TASK DESCRIPTION: All records that follow are to be restated exactly.

++++ SUPPLIED MATERIAL

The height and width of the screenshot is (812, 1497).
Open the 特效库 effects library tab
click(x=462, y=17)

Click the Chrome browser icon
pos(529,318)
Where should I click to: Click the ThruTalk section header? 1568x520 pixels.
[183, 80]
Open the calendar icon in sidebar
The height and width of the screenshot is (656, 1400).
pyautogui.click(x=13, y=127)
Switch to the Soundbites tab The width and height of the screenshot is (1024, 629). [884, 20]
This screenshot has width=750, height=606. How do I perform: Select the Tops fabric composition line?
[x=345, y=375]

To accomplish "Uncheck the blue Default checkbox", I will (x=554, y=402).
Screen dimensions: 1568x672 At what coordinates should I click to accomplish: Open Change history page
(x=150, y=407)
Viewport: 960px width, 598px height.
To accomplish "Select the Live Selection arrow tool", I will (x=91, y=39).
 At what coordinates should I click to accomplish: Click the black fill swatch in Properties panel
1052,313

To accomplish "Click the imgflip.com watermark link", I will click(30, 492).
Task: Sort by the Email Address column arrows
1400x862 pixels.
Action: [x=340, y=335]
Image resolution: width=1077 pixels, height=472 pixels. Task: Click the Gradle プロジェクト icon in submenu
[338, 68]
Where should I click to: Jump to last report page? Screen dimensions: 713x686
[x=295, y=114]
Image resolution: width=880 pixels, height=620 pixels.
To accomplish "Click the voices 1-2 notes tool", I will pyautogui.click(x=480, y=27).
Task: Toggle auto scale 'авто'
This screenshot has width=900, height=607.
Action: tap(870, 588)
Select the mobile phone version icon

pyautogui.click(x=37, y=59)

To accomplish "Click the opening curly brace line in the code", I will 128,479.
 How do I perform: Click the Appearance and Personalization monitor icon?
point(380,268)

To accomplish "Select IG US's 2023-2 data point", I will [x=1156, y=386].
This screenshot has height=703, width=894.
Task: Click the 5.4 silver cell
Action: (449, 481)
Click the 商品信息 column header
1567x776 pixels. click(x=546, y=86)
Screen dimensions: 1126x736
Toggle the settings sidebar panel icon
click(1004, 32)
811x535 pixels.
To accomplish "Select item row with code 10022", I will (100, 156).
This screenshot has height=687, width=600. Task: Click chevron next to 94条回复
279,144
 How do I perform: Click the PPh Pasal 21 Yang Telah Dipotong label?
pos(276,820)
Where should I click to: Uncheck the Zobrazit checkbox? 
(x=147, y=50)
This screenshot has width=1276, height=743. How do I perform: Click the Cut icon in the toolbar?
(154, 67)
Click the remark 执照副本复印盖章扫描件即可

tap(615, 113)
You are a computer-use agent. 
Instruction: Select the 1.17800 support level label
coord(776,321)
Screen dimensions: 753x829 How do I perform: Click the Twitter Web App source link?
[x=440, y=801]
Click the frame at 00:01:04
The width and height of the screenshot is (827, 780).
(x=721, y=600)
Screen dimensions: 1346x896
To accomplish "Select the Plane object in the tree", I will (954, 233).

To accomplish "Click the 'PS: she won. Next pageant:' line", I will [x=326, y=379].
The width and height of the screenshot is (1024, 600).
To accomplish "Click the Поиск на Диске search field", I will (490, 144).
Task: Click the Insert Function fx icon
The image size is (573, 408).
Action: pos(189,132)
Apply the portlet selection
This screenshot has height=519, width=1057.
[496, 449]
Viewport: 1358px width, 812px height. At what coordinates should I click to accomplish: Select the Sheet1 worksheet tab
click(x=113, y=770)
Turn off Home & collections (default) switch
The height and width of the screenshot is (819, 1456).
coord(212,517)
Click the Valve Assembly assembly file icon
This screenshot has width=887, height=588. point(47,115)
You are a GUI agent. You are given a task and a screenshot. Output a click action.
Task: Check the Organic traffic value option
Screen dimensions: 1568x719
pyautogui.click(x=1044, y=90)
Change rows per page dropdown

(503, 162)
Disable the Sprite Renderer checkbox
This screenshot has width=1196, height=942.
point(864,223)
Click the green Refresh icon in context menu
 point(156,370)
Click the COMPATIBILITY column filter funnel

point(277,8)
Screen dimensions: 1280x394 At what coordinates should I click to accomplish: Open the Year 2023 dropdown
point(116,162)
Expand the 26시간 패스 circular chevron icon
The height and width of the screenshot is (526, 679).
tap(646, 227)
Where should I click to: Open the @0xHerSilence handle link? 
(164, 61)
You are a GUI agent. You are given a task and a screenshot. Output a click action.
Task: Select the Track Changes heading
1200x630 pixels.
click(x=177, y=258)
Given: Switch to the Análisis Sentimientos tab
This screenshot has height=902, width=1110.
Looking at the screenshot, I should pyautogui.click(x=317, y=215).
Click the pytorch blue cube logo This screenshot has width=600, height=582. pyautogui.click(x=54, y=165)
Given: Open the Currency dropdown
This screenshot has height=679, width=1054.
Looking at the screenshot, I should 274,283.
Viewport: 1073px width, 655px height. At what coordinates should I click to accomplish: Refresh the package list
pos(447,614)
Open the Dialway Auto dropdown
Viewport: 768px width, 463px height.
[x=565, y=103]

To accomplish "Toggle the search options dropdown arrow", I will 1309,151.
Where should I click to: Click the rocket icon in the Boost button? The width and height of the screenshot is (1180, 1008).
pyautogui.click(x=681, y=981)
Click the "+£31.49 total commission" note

++++++++

RESULT OF THIS TASK:
The height and width of the screenshot is (812, 1497).
Open the 特效库 effects library tab
click(x=462, y=17)

Click the Chrome browser icon
pos(529,318)
Where should I click to: Click the ThruTalk section header? 1568x520 pixels.
[183, 80]
Open the calendar icon in sidebar
The height and width of the screenshot is (656, 1400).
pyautogui.click(x=13, y=127)
Switch to the Soundbites tab The width and height of the screenshot is (1024, 629). [884, 20]
This screenshot has width=750, height=606. How do I perform: Select the Tops fabric composition line?
[x=345, y=375]

To accomplish "Uncheck the blue Default checkbox", I will (x=554, y=402).
Screen dimensions: 1568x672 At what coordinates should I click to accomplish: Open Change history page
(x=150, y=407)
Viewport: 960px width, 598px height.
To accomplish "Select the Live Selection arrow tool", I will (x=91, y=39).
 At what coordinates should I click to accomplish: Click the black fill swatch in Properties panel
1052,313

To accomplish "Click the imgflip.com watermark link", I will click(30, 492).
Task: Sort by the Email Address column arrows
1400x862 pixels.
Action: [x=340, y=335]
Image resolution: width=1077 pixels, height=472 pixels. Task: Click the Gradle プロジェクト icon in submenu
[338, 68]
Where should I click to: Jump to last report page? Screen dimensions: 713x686
[x=295, y=114]
Image resolution: width=880 pixels, height=620 pixels.
To accomplish "Click the voices 1-2 notes tool", I will pyautogui.click(x=480, y=27).
Task: Toggle auto scale 'авто'
This screenshot has width=900, height=607.
Action: tap(870, 588)
Select the mobile phone version icon

pyautogui.click(x=37, y=59)

To accomplish "Click the opening curly brace line in the code", I will 128,479.
 How do I perform: Click the Appearance and Personalization monitor icon?
point(380,268)

To accomplish "Select IG US's 2023-2 data point", I will [x=1156, y=386].
This screenshot has height=703, width=894.
Task: Click the 5.4 silver cell
Action: (449, 481)
Click the 商品信息 column header
1567x776 pixels. click(x=546, y=86)
Screen dimensions: 1126x736
Toggle the settings sidebar panel icon
click(1004, 32)
811x535 pixels.
To accomplish "Select item row with code 10022", I will (100, 156).
This screenshot has height=687, width=600. Task: Click chevron next to 94条回复
279,144
 How do I perform: Click the PPh Pasal 21 Yang Telah Dipotong label?
pos(276,820)
Where should I click to: Uncheck the Zobrazit checkbox? 
(x=147, y=50)
This screenshot has width=1276, height=743. How do I perform: Click the Cut icon in the toolbar?
(154, 67)
Click the remark 执照副本复印盖章扫描件即可

tap(615, 113)
You are a computer-use agent. 
Instruction: Select the 1.17800 support level label
coord(776,321)
Screen dimensions: 753x829 How do I perform: Click the Twitter Web App source link?
[x=440, y=801]
Click the frame at 00:01:04
The width and height of the screenshot is (827, 780).
(x=721, y=600)
Screen dimensions: 1346x896
To accomplish "Select the Plane object in the tree", I will (954, 233).

To accomplish "Click the 'PS: she won. Next pageant:' line", I will [x=326, y=379].
The width and height of the screenshot is (1024, 600).
To accomplish "Click the Поиск на Диске search field", I will (490, 144).
Task: Click the Insert Function fx icon
The image size is (573, 408).
Action: pos(189,132)
Apply the portlet selection
This screenshot has height=519, width=1057.
[496, 449]
Viewport: 1358px width, 812px height. At what coordinates should I click to accomplish: Select the Sheet1 worksheet tab
click(x=113, y=770)
Turn off Home & collections (default) switch
The height and width of the screenshot is (819, 1456).
coord(212,517)
Click the Valve Assembly assembly file icon
This screenshot has width=887, height=588. point(47,115)
You are a GUI agent. You are given a task and a screenshot. Output a click action.
Task: Check the Organic traffic value option
Screen dimensions: 1568x719
pyautogui.click(x=1044, y=90)
Change rows per page dropdown

(503, 162)
Disable the Sprite Renderer checkbox
This screenshot has width=1196, height=942.
point(864,223)
Click the green Refresh icon in context menu
 point(156,370)
Click the COMPATIBILITY column filter funnel

point(277,8)
Screen dimensions: 1280x394 At what coordinates should I click to accomplish: Open the Year 2023 dropdown
point(116,162)
Expand the 26시간 패스 circular chevron icon
The height and width of the screenshot is (526, 679).
tap(646, 227)
Where should I click to: Open the @0xHerSilence handle link? 
(164, 61)
You are a GUI agent. You are given a task and a screenshot. Output a click action.
Task: Select the Track Changes heading
1200x630 pixels.
click(x=177, y=258)
Given: Switch to the Análisis Sentimientos tab
This screenshot has height=902, width=1110.
Looking at the screenshot, I should pyautogui.click(x=317, y=215).
Click the pytorch blue cube logo This screenshot has width=600, height=582. pyautogui.click(x=54, y=165)
Given: Open the Currency dropdown
This screenshot has height=679, width=1054.
Looking at the screenshot, I should 274,283.
Viewport: 1073px width, 655px height. At what coordinates should I click to accomplish: Refresh the package list
pos(447,614)
Open the Dialway Auto dropdown
Viewport: 768px width, 463px height.
[x=565, y=103]

To accomplish "Toggle the search options dropdown arrow", I will 1309,151.
Where should I click to: Click the rocket icon in the Boost button? The width and height of the screenshot is (1180, 1008).
pyautogui.click(x=681, y=981)
Click the "+£31.49 total commission" note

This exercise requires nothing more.